• _EXERCISE PROMPT_:
Put every one of the following lines into a Markdown table with two columns, No. and Line, numbering the rows and leaving out blank lines.
Content starts
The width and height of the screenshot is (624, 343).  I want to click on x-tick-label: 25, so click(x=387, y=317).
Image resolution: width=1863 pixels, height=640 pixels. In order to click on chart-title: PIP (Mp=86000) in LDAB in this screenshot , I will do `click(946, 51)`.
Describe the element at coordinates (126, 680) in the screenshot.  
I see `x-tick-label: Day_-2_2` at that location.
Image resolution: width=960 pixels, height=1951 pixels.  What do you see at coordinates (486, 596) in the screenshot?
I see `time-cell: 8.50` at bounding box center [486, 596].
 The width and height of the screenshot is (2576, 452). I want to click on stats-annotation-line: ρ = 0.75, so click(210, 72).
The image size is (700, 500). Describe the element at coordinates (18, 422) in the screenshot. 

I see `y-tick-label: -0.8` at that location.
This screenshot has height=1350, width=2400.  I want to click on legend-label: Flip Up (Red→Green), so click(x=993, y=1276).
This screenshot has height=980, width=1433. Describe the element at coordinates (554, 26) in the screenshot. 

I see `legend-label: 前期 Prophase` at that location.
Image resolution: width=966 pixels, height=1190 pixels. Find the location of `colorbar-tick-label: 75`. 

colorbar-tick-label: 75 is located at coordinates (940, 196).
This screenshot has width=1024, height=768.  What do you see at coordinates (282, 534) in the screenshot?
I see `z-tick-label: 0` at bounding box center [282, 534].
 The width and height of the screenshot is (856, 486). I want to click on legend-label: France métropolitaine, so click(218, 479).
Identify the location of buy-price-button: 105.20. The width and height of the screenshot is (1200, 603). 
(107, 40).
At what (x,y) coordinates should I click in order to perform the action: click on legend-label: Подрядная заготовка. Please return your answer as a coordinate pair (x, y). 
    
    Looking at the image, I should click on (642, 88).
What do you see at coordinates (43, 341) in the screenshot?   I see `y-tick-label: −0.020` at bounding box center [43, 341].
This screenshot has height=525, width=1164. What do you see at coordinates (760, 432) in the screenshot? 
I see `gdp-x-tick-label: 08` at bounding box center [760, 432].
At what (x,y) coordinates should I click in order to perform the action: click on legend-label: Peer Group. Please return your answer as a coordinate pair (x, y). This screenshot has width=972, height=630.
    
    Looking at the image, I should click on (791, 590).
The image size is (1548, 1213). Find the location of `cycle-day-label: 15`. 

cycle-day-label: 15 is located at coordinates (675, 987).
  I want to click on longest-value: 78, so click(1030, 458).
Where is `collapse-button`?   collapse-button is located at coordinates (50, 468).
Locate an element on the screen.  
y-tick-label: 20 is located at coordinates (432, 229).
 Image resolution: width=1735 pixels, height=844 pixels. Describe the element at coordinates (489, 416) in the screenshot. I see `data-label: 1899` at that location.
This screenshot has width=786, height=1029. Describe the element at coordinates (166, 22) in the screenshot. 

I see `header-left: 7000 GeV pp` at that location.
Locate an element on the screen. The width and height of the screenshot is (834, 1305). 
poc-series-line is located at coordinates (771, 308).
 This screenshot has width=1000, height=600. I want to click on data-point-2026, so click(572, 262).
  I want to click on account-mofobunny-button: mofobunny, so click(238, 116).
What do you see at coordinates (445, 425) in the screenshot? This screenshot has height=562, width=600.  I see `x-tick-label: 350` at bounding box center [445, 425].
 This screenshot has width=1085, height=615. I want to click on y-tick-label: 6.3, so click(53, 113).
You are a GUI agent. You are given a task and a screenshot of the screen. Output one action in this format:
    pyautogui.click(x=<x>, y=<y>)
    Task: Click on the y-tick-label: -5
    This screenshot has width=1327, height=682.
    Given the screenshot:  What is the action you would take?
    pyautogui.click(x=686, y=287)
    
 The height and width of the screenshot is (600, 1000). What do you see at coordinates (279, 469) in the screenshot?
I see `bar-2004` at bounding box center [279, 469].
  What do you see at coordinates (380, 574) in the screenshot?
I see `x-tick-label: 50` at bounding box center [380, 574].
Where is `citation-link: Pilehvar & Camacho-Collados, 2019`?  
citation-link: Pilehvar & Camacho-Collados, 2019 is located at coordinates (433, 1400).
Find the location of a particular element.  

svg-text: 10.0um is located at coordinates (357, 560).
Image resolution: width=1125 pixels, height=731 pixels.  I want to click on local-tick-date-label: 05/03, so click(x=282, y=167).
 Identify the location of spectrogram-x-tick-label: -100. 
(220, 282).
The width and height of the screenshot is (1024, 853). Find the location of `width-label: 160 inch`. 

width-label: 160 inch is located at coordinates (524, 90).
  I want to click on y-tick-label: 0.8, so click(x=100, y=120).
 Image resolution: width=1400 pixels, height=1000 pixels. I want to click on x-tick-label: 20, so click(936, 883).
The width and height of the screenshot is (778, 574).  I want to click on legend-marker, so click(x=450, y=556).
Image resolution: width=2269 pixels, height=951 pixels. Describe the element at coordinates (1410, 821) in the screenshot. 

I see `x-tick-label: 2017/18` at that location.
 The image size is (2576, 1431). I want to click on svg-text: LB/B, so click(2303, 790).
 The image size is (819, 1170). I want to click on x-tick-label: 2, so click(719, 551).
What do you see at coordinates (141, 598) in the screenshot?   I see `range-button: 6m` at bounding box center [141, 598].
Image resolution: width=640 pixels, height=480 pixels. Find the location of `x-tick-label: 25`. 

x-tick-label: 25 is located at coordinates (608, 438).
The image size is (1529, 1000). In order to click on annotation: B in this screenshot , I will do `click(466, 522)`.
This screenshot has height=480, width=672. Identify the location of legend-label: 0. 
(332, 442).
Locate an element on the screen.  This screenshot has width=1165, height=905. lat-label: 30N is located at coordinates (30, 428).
Content ends
• _ANSWER TO THE EXERCISE_:
| No. | Line |
|---|---|
| 1 | The width and height of the screenshot is (624, 343).  I want to click on x-tick-label: 25, so click(x=387, y=317). |
| 2 | Image resolution: width=1863 pixels, height=640 pixels. In order to click on chart-title: PIP (Mp=86000) in LDAB in this screenshot , I will do `click(946, 51)`. |
| 3 | Describe the element at coordinates (126, 680) in the screenshot.   |
| 4 | I see `x-tick-label: Day_-2_2` at that location. |
| 5 | Image resolution: width=960 pixels, height=1951 pixels.  What do you see at coordinates (486, 596) in the screenshot? |
| 6 | I see `time-cell: 8.50` at bounding box center [486, 596]. |
| 7 |  The width and height of the screenshot is (2576, 452). I want to click on stats-annotation-line: ρ = 0.75, so click(210, 72). |
| 8 | The image size is (700, 500). Describe the element at coordinates (18, 422) in the screenshot.  |
| 9 | I see `y-tick-label: -0.8` at that location. |
| 10 | This screenshot has height=1350, width=2400.  I want to click on legend-label: Flip Up (Red→Green), so click(x=993, y=1276). |
| 11 | This screenshot has height=980, width=1433. Describe the element at coordinates (554, 26) in the screenshot.  |
| 12 | I see `legend-label: 前期 Prophase` at that location. |
| 13 | Image resolution: width=966 pixels, height=1190 pixels. Find the location of `colorbar-tick-label: 75`.  |
| 14 | colorbar-tick-label: 75 is located at coordinates (940, 196). |
| 15 | This screenshot has width=1024, height=768.  What do you see at coordinates (282, 534) in the screenshot? |
| 16 | I see `z-tick-label: 0` at bounding box center [282, 534]. |
| 17 |  The width and height of the screenshot is (856, 486). I want to click on legend-label: France métropolitaine, so click(218, 479). |
| 18 | Identify the location of buy-price-button: 105.20. The width and height of the screenshot is (1200, 603).  |
| 19 | (107, 40). |
| 20 | At what (x,y) coordinates should I click in order to perform the action: click on legend-label: Подрядная заготовка. Please return your answer as a coordinate pair (x, y).  |
| 21 |     Looking at the image, I should click on (642, 88). |
| 22 | What do you see at coordinates (43, 341) in the screenshot?   I see `y-tick-label: −0.020` at bounding box center [43, 341]. |
| 23 | This screenshot has height=525, width=1164. What do you see at coordinates (760, 432) in the screenshot?  |
| 24 | I see `gdp-x-tick-label: 08` at bounding box center [760, 432]. |
| 25 | At what (x,y) coordinates should I click in order to perform the action: click on legend-label: Peer Group. Please return your answer as a coordinate pair (x, y). This screenshot has width=972, height=630. |
| 26 |     Looking at the image, I should click on (791, 590). |
| 27 | The image size is (1548, 1213). Find the location of `cycle-day-label: 15`.  |
| 28 | cycle-day-label: 15 is located at coordinates (675, 987). |
| 29 |   I want to click on longest-value: 78, so click(1030, 458). |
| 30 | Where is `collapse-button`?   collapse-button is located at coordinates (50, 468). |
| 31 | Locate an element on the screen.   |
| 32 | y-tick-label: 20 is located at coordinates (432, 229). |
| 33 |  Image resolution: width=1735 pixels, height=844 pixels. Describe the element at coordinates (489, 416) in the screenshot. I see `data-label: 1899` at that location. |
| 34 | This screenshot has width=786, height=1029. Describe the element at coordinates (166, 22) in the screenshot.  |
| 35 | I see `header-left: 7000 GeV pp` at that location. |
| 36 | Locate an element on the screen. The width and height of the screenshot is (834, 1305).  |
| 37 | poc-series-line is located at coordinates (771, 308). |
| 38 |  This screenshot has width=1000, height=600. I want to click on data-point-2026, so click(572, 262). |
| 39 |   I want to click on account-mofobunny-button: mofobunny, so click(238, 116). |
| 40 | What do you see at coordinates (445, 425) in the screenshot? This screenshot has height=562, width=600.  I see `x-tick-label: 350` at bounding box center [445, 425]. |
| 41 |  This screenshot has width=1085, height=615. I want to click on y-tick-label: 6.3, so click(53, 113). |
| 42 | You are a GUI agent. You are given a task and a screenshot of the screen. Output one action in this format: |
| 43 |     pyautogui.click(x=<x>, y=<y>) |
| 44 |     Task: Click on the y-tick-label: -5 |
| 45 |     This screenshot has width=1327, height=682. |
| 46 |     Given the screenshot:  What is the action you would take? |
| 47 |     pyautogui.click(x=686, y=287) |
| 48 |  The height and width of the screenshot is (600, 1000). What do you see at coordinates (279, 469) in the screenshot? |
| 49 | I see `bar-2004` at bounding box center [279, 469]. |
| 50 |   What do you see at coordinates (380, 574) in the screenshot? |
| 51 | I see `x-tick-label: 50` at bounding box center [380, 574]. |
| 52 | Where is `citation-link: Pilehvar & Camacho-Collados, 2019`?   |
| 53 | citation-link: Pilehvar & Camacho-Collados, 2019 is located at coordinates (433, 1400). |
| 54 | Find the location of a particular element.   |
| 55 | svg-text: 10.0um is located at coordinates (357, 560). |
| 56 | Image resolution: width=1125 pixels, height=731 pixels.  I want to click on local-tick-date-label: 05/03, so click(x=282, y=167). |
| 57 |  Identify the location of spectrogram-x-tick-label: -100.  |
| 58 | (220, 282). |
| 59 | The width and height of the screenshot is (1024, 853). Find the location of `width-label: 160 inch`.  |
| 60 | width-label: 160 inch is located at coordinates (524, 90). |
| 61 |   I want to click on y-tick-label: 0.8, so click(x=100, y=120). |
| 62 |  Image resolution: width=1400 pixels, height=1000 pixels. I want to click on x-tick-label: 20, so click(936, 883). |
| 63 | The width and height of the screenshot is (778, 574).  I want to click on legend-marker, so click(x=450, y=556). |
| 64 | Image resolution: width=2269 pixels, height=951 pixels. Describe the element at coordinates (1410, 821) in the screenshot.  |
| 65 | I see `x-tick-label: 2017/18` at that location. |
| 66 |  The image size is (2576, 1431). I want to click on svg-text: LB/B, so click(2303, 790). |
| 67 |  The image size is (819, 1170). I want to click on x-tick-label: 2, so click(719, 551). |
| 68 | What do you see at coordinates (141, 598) in the screenshot?   I see `range-button: 6m` at bounding box center [141, 598]. |
| 69 | Image resolution: width=640 pixels, height=480 pixels. Find the location of `x-tick-label: 25`.  |
| 70 | x-tick-label: 25 is located at coordinates (608, 438). |
| 71 | The image size is (1529, 1000). In order to click on annotation: B in this screenshot , I will do `click(466, 522)`. |
| 72 | This screenshot has height=480, width=672. Identify the location of legend-label: 0.  |
| 73 | (332, 442). |
| 74 | Locate an element on the screen.  This screenshot has width=1165, height=905. lat-label: 30N is located at coordinates (30, 428). |